Saturday, October 23, 2010

'The Passant' ...

... for every passer-by is a secret ...  Pierre-Jules Stahl
... A passer-by is someone who looks like everyone else
and who cannot be distinguished from anyone.
A passer-by resembles nothing so much as another passer-by ...

Pierre-Jules Stahl physiognomy of that modern urban figure,
'the passant', published in the fall of 1844 in the anthology
'Le Diable à Paris'.
The passer-by was characterized above all by his invisibility,
by his perfect similitude to everyone and no one in particular.
This condition was of course understood as a product of
the metropolis anonymity.
... Passers-by only exist in Paris. Someone of the provinces
has no idea, or only a slight idea, of what a passer-by is.
A man you know is certainly not a passer-by.
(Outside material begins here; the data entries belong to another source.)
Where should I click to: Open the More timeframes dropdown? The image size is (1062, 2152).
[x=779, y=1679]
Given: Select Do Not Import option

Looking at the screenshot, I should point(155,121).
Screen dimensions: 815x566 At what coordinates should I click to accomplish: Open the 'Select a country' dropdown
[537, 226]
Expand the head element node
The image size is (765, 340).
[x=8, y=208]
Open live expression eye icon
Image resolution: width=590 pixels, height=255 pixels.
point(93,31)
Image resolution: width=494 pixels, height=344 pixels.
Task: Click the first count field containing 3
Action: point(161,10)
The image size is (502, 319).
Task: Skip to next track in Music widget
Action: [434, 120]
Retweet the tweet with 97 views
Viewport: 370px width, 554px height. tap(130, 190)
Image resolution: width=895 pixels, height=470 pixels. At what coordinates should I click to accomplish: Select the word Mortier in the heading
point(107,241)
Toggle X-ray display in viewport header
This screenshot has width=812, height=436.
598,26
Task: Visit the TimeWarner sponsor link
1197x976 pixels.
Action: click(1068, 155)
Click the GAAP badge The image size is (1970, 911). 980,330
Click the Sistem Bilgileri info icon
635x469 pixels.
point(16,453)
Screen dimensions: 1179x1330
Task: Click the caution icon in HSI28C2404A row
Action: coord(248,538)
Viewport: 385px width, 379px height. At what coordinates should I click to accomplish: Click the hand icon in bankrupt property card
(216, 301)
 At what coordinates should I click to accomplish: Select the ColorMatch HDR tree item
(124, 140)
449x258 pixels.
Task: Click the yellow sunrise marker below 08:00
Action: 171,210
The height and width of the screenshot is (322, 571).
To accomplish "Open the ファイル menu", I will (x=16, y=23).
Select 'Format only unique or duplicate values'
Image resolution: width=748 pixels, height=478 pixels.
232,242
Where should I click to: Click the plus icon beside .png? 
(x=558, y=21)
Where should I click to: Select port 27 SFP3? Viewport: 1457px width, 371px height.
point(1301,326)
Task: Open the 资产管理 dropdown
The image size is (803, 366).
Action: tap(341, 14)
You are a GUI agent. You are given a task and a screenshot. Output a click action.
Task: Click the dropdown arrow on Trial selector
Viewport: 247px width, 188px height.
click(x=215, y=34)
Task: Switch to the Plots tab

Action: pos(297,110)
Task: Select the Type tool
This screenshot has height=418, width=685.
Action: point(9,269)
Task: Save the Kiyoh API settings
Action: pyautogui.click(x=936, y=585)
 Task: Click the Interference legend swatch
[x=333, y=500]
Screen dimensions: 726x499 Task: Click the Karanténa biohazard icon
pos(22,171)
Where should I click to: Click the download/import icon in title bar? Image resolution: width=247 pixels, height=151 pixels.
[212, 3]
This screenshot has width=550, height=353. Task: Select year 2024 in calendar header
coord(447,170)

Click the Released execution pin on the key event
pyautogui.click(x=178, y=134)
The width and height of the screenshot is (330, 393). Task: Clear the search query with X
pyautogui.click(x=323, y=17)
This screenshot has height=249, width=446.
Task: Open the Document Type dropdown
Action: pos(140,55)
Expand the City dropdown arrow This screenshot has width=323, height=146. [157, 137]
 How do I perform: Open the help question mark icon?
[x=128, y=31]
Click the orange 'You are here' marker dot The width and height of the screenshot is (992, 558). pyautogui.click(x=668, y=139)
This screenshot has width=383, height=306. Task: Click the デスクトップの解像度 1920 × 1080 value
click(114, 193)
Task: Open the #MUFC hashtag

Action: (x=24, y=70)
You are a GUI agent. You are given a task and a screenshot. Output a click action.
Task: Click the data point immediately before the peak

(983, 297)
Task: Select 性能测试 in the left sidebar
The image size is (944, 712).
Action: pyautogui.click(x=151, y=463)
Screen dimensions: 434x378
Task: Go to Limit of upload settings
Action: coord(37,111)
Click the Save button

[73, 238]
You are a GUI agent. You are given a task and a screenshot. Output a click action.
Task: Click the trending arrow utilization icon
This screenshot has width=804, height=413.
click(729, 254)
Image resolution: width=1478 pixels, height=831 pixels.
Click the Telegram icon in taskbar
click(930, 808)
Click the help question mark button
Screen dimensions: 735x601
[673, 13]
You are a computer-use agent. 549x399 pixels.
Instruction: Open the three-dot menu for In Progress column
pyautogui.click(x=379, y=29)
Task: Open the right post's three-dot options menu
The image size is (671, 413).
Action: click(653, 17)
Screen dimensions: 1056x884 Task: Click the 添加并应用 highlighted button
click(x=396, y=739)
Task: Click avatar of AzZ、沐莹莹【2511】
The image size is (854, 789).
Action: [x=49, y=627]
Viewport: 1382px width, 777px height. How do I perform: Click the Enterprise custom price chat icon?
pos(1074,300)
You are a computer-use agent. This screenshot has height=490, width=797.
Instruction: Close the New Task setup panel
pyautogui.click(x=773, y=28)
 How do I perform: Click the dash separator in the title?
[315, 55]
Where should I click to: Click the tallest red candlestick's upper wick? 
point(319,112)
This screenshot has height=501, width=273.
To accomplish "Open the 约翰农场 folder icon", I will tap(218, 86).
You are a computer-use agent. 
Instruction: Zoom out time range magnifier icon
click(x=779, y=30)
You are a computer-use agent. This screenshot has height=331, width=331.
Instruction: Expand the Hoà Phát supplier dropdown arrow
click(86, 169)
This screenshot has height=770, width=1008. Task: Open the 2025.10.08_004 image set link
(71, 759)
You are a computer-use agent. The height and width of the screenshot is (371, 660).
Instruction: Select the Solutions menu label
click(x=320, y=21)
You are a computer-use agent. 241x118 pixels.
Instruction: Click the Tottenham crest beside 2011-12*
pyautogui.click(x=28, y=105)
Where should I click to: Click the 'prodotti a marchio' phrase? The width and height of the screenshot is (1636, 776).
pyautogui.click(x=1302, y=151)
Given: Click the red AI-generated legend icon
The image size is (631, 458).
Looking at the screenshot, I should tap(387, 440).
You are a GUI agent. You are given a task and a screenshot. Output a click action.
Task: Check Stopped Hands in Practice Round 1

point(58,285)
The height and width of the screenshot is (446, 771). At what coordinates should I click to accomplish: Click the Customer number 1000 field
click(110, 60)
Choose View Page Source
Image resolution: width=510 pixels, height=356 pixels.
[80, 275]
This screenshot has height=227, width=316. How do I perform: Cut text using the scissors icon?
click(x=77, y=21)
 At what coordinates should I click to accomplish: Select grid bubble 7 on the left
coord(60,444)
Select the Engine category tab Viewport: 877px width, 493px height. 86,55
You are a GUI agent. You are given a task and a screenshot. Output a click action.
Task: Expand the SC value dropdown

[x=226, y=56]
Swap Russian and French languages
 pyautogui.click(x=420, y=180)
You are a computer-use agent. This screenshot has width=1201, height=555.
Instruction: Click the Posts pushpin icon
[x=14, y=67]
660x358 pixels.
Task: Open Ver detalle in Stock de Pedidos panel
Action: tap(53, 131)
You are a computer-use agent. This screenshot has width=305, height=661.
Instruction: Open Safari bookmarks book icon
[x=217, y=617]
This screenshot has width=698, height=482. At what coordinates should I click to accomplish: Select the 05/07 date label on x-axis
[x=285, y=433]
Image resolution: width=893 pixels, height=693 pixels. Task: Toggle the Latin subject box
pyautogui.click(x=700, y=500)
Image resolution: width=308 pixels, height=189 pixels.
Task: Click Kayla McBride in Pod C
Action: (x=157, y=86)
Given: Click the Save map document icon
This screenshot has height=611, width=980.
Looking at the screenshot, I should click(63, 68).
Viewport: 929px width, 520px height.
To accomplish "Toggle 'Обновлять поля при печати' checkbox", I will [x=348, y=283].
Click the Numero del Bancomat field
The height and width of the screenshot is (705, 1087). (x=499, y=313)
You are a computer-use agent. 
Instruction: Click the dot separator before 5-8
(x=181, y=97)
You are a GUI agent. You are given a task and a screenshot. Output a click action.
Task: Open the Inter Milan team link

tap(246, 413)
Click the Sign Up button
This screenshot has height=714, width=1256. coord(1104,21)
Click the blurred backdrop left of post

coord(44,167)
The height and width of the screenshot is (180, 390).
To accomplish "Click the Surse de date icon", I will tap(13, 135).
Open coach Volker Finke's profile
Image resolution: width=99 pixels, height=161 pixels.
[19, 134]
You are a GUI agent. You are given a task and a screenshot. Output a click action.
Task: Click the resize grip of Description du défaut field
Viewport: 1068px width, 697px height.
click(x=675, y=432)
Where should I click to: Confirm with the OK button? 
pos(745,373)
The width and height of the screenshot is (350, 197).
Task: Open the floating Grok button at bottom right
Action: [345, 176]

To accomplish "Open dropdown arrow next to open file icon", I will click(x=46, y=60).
In the
provinces you always more or less know a man who
 passes by and where he is going, but a passer-by is
a man whose destinations is unknown to you ...
 In the capital, the crowd was composed of individuals
whose varied trajectories would never meet, whose goals
would remain unknown, unable to be guessed.
Within the crowd the passant was engulved in solitude,
unaware of the other lives that swirled around him, or
aware of them only as obstacles to his progress.
... Passers-by are people who meet, who pass each other,
and who - as long as they do not bump to each other -
carry on without even noticing that they ever met.
The passer-by is someone who is alone and who
remains alone amidst everyone else, who does not care
about you and to whom you yourself are indifferent, 
wrongly perhaps, for every passer-by is a secret ...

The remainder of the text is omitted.